Week 116: Bilberries, by Eric Millward

This tender poem brings back fond memories of picking berries (blackberries rather than bilberries) with my own small daughter. (I particularly remember how she would put one rather squashed berry into the bowl, take out half a dozen and eat them, then say proudly ‘I are being a helpy girl, aren’t I?’). It is one of those poems that snatch a precious and perhaps never-to be-repeated moment out of time and preserve it in an amber of loving observation.

Bilberries

We have been picking bilberries over an hour.
Your small hand opens, closes: a preying flower.
Warm shadows deepen into greys and blues,
hiding in caches those we didn’t choose
or didn’t see. All of the world is still
except ourselves, upon this glowing hill.
Whatever moved here earlier lies low,
waiting for us to pick our fill and go,
when, watched by them, the patient, the bright-eyed,
we shall go down the bountiful hillside.
But for an hour we lord it over eyes
that watch us covertly, with some surprise,
for hills hold nothing quite like me and you,
stooping and picking till our hands are blue.

Eric Millward

Week 115: On A Poet, by James Reeves

I think the E.B. of this poem must be Edmund Blunden, as the initials fit, the dates fit (except that Blunden actually died in January 1974, not 1973) and Blunden was a friend of Reeves. The only problem is that Blunden was actually quite well recognised as a poet in his lifetime, assuming that the award of the Queen’s Gold Medal for poetry, election to the Oxford Professorship of Poetry, and commemoration on a stone in Poets’ Corner in Westminster Abbey count as recognition.‘By most neglected’, therefore, may be a bit of an overstatement and one can’t help wondering if the poem is more an expression of Reeves’s own relatively unrewarded devotion to his craft.

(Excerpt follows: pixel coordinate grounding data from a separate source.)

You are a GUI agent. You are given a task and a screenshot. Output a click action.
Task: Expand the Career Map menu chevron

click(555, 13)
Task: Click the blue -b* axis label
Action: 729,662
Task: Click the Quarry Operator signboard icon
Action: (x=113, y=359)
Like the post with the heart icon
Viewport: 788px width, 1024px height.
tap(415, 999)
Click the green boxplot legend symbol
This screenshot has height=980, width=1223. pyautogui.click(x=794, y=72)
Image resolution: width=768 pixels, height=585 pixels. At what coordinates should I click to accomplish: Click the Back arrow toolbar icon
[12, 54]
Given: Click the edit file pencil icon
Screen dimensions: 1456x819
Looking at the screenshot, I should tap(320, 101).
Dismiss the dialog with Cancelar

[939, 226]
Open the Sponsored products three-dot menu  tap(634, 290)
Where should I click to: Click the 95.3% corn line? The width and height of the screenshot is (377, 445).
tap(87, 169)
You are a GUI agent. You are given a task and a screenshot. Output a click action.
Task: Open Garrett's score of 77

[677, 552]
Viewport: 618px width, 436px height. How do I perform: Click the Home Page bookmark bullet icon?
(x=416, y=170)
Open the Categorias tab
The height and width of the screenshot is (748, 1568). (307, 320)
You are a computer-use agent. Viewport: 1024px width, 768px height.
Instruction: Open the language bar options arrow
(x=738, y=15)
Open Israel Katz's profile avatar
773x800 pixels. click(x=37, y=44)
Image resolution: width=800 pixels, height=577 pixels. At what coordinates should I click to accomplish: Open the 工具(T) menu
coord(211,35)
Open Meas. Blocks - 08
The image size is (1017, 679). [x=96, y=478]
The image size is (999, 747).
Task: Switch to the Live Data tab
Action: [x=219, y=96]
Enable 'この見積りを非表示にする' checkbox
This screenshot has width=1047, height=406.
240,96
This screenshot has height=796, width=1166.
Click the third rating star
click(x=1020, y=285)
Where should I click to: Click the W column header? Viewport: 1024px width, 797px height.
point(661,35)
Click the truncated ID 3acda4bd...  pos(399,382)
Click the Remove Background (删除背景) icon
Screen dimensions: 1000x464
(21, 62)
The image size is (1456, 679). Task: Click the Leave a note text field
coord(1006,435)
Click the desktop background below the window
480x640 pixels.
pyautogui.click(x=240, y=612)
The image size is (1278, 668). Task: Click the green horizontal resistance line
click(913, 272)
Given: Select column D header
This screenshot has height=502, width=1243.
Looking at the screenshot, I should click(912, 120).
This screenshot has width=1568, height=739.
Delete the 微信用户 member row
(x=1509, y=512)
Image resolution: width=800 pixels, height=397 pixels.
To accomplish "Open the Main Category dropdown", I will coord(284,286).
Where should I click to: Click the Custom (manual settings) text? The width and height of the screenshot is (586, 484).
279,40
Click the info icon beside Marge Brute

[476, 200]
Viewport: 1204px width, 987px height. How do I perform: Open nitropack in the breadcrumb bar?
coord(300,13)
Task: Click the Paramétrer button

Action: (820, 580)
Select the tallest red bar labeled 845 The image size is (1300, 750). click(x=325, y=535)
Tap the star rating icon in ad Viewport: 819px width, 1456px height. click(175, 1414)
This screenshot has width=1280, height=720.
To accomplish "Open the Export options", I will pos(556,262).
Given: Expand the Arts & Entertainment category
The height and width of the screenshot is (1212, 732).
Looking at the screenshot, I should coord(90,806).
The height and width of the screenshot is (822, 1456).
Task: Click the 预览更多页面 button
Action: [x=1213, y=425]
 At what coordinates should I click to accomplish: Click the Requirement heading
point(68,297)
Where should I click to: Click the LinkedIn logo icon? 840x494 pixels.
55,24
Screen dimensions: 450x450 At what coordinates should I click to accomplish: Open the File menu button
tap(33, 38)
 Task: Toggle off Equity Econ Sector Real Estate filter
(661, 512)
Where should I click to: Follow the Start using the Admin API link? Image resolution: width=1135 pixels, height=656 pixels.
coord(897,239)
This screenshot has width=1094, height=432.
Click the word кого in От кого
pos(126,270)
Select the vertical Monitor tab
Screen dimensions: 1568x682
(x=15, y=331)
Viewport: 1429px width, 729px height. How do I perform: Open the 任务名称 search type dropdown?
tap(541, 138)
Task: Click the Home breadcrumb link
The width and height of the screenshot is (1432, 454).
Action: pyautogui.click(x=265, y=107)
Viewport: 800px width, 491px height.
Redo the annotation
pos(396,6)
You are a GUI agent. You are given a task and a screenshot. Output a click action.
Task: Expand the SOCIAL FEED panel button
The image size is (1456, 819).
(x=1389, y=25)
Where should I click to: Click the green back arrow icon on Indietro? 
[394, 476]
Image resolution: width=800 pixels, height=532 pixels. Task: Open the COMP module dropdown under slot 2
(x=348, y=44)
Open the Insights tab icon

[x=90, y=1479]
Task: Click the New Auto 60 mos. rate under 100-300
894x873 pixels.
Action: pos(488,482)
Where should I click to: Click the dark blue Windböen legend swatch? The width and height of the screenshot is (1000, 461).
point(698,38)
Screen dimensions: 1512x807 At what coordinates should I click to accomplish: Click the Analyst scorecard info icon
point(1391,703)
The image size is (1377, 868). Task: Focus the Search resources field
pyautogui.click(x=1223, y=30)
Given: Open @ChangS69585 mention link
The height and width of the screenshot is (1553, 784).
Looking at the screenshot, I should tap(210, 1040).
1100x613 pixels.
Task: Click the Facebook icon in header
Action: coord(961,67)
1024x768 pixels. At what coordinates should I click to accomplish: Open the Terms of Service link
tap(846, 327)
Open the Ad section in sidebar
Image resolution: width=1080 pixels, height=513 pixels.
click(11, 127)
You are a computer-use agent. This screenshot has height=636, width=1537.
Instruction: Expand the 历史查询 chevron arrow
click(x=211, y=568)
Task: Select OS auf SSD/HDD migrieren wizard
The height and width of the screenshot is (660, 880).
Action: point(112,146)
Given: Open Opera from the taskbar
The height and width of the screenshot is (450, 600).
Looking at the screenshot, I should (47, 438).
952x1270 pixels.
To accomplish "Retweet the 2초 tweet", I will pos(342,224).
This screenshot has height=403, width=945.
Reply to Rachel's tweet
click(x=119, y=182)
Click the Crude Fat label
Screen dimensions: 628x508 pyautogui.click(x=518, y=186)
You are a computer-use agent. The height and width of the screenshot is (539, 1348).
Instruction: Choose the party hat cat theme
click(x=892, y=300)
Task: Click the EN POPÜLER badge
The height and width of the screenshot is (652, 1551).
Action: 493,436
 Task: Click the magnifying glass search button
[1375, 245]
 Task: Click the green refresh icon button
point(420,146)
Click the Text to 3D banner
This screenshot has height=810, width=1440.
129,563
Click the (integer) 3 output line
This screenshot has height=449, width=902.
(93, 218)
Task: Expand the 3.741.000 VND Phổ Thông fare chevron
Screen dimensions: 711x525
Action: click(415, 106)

The Queen of Elfland’s sometimes inconvenient gift to Thomas was, of course, a tongue that was incapable of lying: see ‘Thomas the Rhymer’, Child Ballad no. 37.

On a Poet

E.B. 1896 – 1973

Having no Celtic bombast in his blood,
Nor dipsomaniac rage, nor very much
To give his time of what his time expected,
He saw his Muse, slight thing, by most neglected.

She was no exhibitionist, and he,
With only the Queen of Elfland’s gift to Thomas,
Could not afford to school her in the taste
For stolen gauds and ornaments of paste.

When he is dead and his best phrases stored
With Clare’s and Hardy’s in the book of gold,
She with her unpresuming Saxon grace
In the Queen’s retinue will take her place.